O ex-advogado do senador Flávio Bolsonaro, Frederick Wassef, não sai do centro das atenções. Depois de jurar que não sabia que Fabrício Queiroz, o assessor do senador investigado por participação em um esquema de corrupção, estava em seu sítio há cerca de um ano, ele afirmou que não possui ligações com a Globalweb Outsourcing, fundada por sua ex-esposa, Cristina Boner Leo (imagem). A empresa obteve quase R$ 42 milhões em contratos com o governo federal desde janeiro de 2019. Só que o advogado representou sua ex em processos judiciais e sua filha, Cristina, é quem cuidaria da rotina da empresa.

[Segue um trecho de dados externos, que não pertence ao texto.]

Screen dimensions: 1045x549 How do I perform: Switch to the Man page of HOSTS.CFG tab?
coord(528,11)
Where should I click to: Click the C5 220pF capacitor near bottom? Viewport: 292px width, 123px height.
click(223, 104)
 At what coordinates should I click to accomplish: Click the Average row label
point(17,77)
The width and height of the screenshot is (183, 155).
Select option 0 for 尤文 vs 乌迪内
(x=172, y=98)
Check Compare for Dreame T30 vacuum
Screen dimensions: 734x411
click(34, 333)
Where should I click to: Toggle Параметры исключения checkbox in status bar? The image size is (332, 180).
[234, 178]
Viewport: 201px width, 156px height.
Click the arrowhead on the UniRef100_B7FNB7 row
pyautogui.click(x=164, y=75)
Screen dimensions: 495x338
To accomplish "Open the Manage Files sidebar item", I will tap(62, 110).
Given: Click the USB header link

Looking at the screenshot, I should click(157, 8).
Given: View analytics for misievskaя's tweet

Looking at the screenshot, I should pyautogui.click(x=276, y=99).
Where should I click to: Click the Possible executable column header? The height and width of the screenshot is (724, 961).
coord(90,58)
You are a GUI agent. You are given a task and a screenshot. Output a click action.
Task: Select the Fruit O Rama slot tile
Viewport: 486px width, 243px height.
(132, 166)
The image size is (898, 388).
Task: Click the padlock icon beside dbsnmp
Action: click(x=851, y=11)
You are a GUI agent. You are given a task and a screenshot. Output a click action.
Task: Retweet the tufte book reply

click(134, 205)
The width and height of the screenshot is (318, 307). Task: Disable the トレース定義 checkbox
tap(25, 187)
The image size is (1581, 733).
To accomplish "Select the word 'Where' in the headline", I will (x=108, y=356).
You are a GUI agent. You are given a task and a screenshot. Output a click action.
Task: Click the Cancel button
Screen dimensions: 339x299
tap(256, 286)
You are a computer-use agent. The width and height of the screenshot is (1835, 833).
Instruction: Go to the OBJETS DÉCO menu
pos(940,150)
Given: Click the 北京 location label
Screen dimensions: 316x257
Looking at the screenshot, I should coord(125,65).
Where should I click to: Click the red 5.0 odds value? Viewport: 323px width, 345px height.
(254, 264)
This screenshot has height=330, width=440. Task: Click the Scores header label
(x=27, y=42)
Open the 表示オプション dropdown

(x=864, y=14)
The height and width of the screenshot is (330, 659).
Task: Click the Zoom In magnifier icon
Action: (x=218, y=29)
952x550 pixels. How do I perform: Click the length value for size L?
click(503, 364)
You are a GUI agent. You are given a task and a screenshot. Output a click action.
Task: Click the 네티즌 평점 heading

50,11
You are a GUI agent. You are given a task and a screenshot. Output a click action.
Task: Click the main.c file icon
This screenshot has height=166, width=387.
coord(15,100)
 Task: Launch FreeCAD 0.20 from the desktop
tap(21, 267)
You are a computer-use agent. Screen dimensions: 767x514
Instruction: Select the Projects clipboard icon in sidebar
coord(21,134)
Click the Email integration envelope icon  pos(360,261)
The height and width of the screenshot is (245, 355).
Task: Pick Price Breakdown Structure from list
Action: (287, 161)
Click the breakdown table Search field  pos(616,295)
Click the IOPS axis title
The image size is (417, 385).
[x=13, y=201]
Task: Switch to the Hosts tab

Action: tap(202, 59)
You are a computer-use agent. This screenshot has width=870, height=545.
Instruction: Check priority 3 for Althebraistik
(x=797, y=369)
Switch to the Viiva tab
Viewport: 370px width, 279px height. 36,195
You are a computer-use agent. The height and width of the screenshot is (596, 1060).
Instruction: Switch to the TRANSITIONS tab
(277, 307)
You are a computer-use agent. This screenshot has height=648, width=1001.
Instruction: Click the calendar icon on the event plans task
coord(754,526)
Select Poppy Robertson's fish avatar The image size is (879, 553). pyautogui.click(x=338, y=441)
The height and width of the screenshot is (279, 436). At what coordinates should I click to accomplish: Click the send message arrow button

Na condição de amigo do presidente Jair Bolsonaro, os contratos com pessoas próximas de Wassef podem ser questionados por suspeitas de favorecimento ilícito. De acordo com um levantamento do UOL, a Globalweb Outsourcing foi contratada em fevereiro para prestar serviços especializados de “gerenciamento técnico, operação e sustentação de infraestrutura de Tecnologia da Informação e Comunicação” ao Ministério da Educação, no valor de R$ 8.716.155,16. Em dezembro, outro contrato, de R$ 3,9 milhões, foi fechado com a Fundação Nacional de Desenvolvimento da Educação (FNDE).
Nesta segunda-feira (22), Wassef deixou de defender o senador Flávio Bolsonaro no caso das “rachadinhas” de salários durante seu mandato como deputado estadual na Assembleia Legislativa do Rio de Janeiro (Alerj). Ele teria sofrido críticas do presidente Jair Bolsonaro sobre a forma como tem se comportado durante a crise em que assumiu uma importância tão grande quanto a do investigados.